“It [the teaching experiment methodology] certainly did not emerge as a standardized methodology nor has it been standardized since.” (Steffe & Thompson, 2000, S. 274).

Das Teaching Experiment (zu Deutsch: Lehr-Experiment) (Steffe & Thompson, 2000) ist eine Methodologie für mathematikdidaktische Forschungen, die das Ziel verfolgt, das mathematische Lernen und die Entwicklung ausgewählter mathematischer Fähigkeiten von Schüler*innen durch gezielt geplanten UnterrichtFootnote 1 anzuregen und dadurch zu verstehen (vgl. Steffe & Thompson, 2000, S. 269). Diese recht junge Methodologie, die in den 1970er Jahren in den Vereinigten Staaten von Amerika erstmals Anwendung fand, sollte dem Trend entgegenwirken, dass mathematikdidaktische Forschung fast ausschließlich außerhalb des Mathematikunterrichts betrieben wurde (vgl. Steffe & Thompson, 2000, S. 270–273). Somit schloss das Teaching Experiment eine Lücke in den gängigen Methodologien, indem nun das mathematische Lernen von Schüler*innen in konkreten und realistisch stattfindenden mathematischen Unterrichtsepisoden zum Mittelpunkt der Forschung wurde (vgl. Steffe & Thompson, 2000, S. 273–274).

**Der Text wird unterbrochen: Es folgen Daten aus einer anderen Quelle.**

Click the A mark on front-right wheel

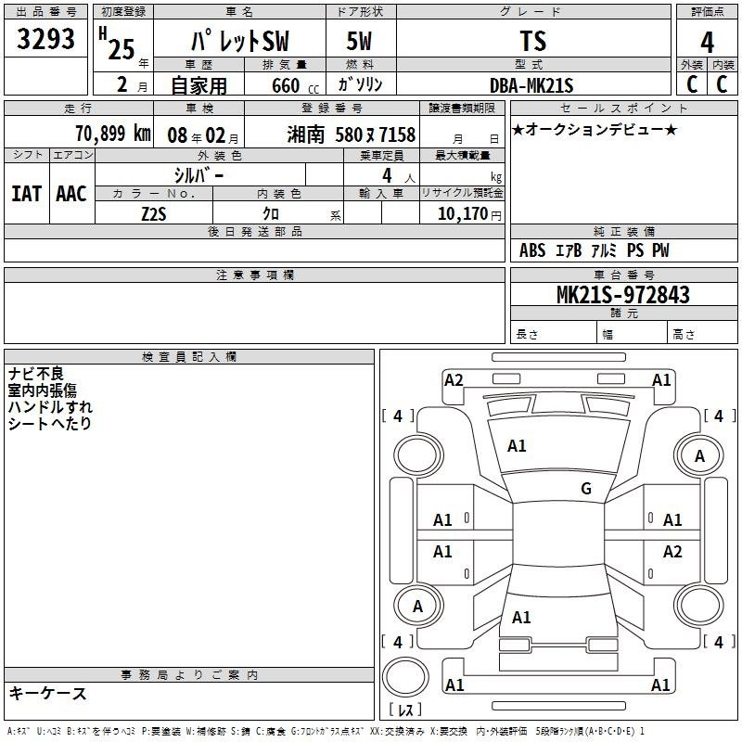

Genauso wie sich der Mathematikunterricht in den letzten 50 Jahren weiterentwickelte wurde und wird auch die Teaching Experiment-Methodologie durch die Forschenden, die mit ihr arbeiten, stetig angepasst und verändert (s. Eingangszitat). In dieser Tradition versteht sich auch die vorliegende Studie, deren Forschungsdesign an diese spezifisch mathematikdidaktische Methodologie angelehnt wurde und daher deren grundlegende Elemente für die Erforschung der individuellen mathematischen Kreativität von Erstklässler*innen adaptiert. Dafür werden im Folgenden zunächst die wesentlichen Eigenschaften der Teaching Experiment-Methodologie (vgl. Abschn. 6.1) dargestellt, um diese dann explizit auf die empirische Studie zur individuellen mathematischen Kreativität anzuwenden (vgl. Abschn. 6.2).

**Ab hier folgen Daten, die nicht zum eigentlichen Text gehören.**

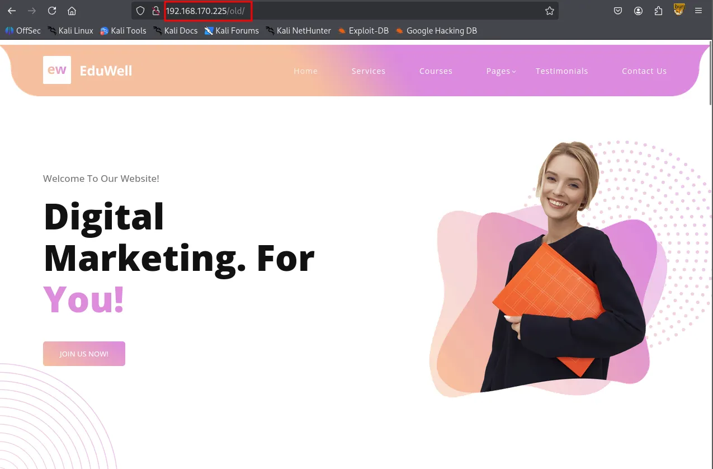Image resolution: width=713 pixels, height=469 pixels.
Task: Click the browser back arrow
Action: (11, 11)
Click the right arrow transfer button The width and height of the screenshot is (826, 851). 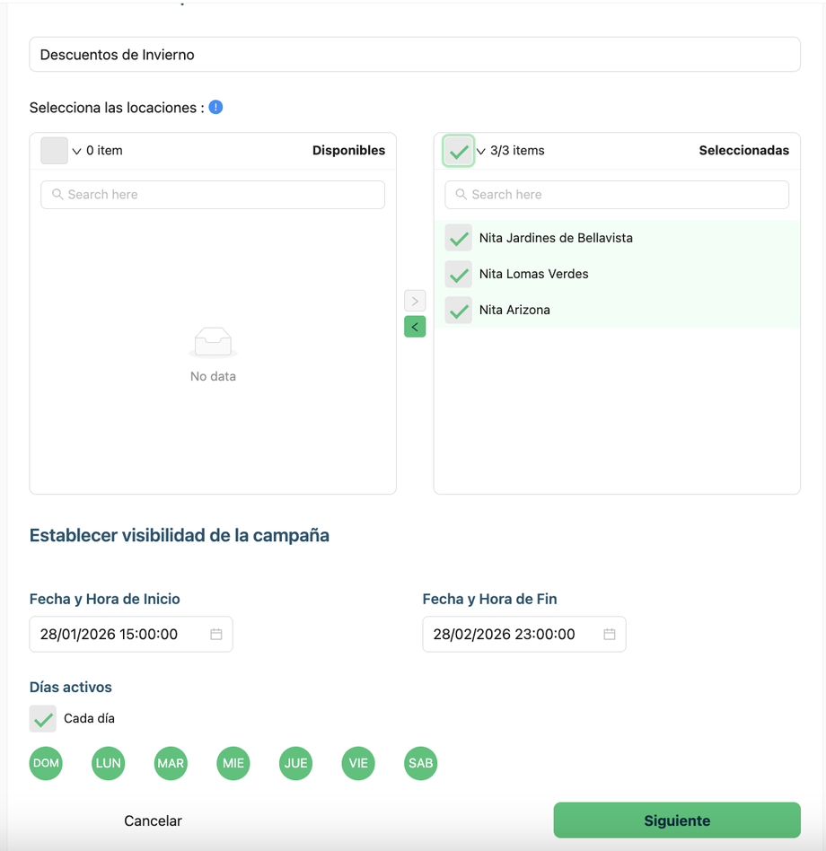click(415, 301)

1 Eigenschaften der Teaching Experiment-Methodologie

“It [the teaching experiment] is primarily an exploratory tool, […] aimed at exploring students' mathematics” (Steffe & Thompson, 2000, S. 273)

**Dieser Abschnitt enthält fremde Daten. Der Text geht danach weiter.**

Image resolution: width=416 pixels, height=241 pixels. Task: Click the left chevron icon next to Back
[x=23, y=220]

In den nachfolgenden drei Abschnitten wird zunächst die Zielsetzung der Teaching Experiment-Methodologie erläutert (vgl. Abschn. 6.1.1), aus der sich einige notwendige Anmerkungen zu den Grundannahmen (vgl. Abschn. 6.1.2) und Elementen (vgl. Abschn. 6.1.3) dieser Methodologie ableiten lassen, die eine wichtige Basis für die Adaption des Teaching Experiments in dieser Studie zur individuellen mathematischen Kreativität von Erstklässler*innen bilden (vgl. Kap. 7).

1.1 Ziel der Teaching Experiment-Methodologie

„Because the models that we formulate are grounded in our interactions with students, we fully expect that the models will be useful to us as we engage in further interactive mathematical communication with other students.“ (Steffe & Thompson, 2000, S. 298)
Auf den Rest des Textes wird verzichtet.